- [THE PROBLEM] From the records below, print exactly the lines starting at the one containing "Login (1591, 84)" and ending at the one containing "SEVEN THE FILM (606, 1650)", ends included, and nothing else.

───

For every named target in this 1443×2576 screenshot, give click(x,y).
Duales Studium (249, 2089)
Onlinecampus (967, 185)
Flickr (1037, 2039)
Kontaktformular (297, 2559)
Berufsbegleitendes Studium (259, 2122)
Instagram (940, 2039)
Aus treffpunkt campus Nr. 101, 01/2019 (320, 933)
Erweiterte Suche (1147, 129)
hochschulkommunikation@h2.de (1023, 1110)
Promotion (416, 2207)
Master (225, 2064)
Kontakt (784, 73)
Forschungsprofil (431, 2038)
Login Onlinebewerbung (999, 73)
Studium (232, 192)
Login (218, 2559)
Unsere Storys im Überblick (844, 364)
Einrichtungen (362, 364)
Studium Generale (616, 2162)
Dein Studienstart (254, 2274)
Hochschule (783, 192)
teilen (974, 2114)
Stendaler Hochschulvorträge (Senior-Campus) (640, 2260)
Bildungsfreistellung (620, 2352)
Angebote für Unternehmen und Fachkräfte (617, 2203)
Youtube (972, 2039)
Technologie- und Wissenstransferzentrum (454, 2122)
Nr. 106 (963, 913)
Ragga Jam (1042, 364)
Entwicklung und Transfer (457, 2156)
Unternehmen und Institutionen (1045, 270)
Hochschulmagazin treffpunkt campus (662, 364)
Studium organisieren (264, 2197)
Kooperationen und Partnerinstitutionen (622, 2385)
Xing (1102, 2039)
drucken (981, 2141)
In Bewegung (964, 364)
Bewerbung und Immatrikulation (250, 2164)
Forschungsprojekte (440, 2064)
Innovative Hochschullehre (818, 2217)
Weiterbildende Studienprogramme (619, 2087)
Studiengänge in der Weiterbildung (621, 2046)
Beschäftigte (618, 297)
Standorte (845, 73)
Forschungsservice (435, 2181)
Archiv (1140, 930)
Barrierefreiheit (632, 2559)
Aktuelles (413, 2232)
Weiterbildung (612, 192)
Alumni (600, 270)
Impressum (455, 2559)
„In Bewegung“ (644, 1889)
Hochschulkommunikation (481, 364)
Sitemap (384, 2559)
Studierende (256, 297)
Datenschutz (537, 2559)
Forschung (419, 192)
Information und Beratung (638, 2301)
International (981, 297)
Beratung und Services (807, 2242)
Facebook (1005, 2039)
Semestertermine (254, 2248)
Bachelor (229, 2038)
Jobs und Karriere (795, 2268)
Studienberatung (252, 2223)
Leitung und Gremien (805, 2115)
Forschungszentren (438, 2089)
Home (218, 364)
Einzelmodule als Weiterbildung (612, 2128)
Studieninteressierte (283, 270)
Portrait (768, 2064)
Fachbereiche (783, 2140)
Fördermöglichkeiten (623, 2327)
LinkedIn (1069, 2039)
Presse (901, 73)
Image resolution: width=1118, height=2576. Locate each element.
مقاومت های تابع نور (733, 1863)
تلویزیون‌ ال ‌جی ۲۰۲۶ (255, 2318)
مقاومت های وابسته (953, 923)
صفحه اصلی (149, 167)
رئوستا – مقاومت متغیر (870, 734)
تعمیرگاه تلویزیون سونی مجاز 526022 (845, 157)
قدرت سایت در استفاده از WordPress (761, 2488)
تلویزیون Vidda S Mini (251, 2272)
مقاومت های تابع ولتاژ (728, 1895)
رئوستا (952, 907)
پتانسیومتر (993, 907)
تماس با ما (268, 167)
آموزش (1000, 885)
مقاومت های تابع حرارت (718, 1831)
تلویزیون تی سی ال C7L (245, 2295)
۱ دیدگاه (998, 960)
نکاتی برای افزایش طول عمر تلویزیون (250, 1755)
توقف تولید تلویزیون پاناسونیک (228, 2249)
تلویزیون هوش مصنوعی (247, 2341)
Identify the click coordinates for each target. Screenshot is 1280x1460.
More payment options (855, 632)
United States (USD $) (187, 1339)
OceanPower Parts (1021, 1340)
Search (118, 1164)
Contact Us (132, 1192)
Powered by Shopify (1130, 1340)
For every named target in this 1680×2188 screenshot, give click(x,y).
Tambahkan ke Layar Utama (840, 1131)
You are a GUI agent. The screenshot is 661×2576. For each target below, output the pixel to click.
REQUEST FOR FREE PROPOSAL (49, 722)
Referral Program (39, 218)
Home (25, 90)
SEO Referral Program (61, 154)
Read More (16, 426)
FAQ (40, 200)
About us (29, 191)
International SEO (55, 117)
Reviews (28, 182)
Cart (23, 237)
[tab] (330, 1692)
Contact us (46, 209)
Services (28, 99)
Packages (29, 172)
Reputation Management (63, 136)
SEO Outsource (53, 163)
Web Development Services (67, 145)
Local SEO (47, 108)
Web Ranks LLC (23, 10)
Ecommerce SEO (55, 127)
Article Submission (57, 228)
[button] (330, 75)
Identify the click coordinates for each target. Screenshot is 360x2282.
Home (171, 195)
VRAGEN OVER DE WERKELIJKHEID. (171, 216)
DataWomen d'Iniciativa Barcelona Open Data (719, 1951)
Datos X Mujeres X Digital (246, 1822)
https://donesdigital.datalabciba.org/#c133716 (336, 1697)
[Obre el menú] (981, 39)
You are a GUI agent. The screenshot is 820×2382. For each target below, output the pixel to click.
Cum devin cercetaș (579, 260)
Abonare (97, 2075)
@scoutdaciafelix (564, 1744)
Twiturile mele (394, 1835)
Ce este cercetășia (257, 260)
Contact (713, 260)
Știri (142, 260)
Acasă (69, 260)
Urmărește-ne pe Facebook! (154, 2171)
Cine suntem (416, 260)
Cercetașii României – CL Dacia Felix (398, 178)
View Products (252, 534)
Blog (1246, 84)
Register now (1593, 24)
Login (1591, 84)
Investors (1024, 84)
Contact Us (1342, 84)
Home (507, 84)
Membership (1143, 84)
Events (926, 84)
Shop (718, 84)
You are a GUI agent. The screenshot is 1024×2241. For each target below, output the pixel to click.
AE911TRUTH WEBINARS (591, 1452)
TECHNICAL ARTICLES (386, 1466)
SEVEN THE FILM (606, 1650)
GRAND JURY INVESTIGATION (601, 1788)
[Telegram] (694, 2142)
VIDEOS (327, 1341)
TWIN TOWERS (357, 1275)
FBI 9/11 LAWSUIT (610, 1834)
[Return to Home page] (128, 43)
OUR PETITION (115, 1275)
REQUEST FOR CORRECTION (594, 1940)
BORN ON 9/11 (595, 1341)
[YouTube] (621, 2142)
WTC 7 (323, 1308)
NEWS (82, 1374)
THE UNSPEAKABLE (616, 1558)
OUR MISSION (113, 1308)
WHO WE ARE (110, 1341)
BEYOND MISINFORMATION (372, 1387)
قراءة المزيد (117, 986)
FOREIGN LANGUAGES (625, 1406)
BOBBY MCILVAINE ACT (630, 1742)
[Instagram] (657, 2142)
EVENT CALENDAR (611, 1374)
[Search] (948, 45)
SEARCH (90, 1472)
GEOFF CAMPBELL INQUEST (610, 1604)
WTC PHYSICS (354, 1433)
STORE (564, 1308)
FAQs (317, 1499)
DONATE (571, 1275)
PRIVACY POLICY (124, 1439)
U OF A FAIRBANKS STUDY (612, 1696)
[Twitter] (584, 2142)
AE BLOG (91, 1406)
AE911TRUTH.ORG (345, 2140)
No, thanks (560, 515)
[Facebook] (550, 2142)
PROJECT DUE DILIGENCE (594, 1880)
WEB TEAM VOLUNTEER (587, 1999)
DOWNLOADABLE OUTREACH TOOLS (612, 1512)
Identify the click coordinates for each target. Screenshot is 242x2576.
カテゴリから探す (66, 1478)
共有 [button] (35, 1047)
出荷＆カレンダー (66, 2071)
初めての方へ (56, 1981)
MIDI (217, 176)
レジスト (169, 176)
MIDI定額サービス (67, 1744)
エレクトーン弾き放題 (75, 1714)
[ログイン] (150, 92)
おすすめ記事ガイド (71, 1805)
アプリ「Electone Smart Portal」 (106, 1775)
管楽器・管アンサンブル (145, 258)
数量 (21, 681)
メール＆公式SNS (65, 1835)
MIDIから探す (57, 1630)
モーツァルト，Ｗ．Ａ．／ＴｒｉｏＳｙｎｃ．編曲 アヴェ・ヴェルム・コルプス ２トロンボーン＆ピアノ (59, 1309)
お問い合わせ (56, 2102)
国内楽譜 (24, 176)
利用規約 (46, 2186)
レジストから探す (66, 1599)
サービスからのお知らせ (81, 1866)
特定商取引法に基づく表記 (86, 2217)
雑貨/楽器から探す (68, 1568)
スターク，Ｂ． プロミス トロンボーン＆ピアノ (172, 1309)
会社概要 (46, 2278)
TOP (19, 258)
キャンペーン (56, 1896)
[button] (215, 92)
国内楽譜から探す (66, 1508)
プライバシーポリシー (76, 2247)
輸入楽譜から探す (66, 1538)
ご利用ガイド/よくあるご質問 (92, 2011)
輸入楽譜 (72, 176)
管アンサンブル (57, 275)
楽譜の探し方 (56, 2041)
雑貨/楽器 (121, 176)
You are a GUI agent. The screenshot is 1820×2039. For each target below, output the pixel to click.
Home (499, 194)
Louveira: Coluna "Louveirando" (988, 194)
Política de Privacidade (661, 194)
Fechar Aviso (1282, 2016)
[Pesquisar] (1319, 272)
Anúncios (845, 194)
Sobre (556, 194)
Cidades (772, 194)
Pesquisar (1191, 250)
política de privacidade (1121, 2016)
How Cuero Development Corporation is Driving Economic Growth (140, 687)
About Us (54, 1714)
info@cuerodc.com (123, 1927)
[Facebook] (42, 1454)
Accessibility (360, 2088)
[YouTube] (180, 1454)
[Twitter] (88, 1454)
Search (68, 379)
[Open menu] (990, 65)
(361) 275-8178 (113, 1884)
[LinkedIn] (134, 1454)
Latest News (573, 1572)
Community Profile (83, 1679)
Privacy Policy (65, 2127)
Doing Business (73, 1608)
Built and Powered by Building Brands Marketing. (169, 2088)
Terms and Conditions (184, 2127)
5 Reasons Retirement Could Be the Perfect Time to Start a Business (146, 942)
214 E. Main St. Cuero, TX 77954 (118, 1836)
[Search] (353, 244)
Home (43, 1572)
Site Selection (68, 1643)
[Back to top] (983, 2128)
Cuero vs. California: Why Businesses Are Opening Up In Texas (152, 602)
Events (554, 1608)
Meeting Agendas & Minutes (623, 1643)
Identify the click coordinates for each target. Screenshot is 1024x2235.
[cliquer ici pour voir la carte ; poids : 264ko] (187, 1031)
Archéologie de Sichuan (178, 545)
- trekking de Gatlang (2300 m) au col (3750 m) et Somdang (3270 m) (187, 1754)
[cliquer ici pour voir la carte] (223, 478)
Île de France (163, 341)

───

- [EXERCISE RESULT]
Login (1591, 84)
Investors (1024, 84)
Contact Us (1342, 84)
Home (507, 84)
Membership (1143, 84)
Events (926, 84)
Shop (718, 84)
You are a GUI agent. The screenshot is 1024×2241. For each target below, output the pixel to click.
AE911TRUTH WEBINARS (591, 1452)
TECHNICAL ARTICLES (386, 1466)
SEVEN THE FILM (606, 1650)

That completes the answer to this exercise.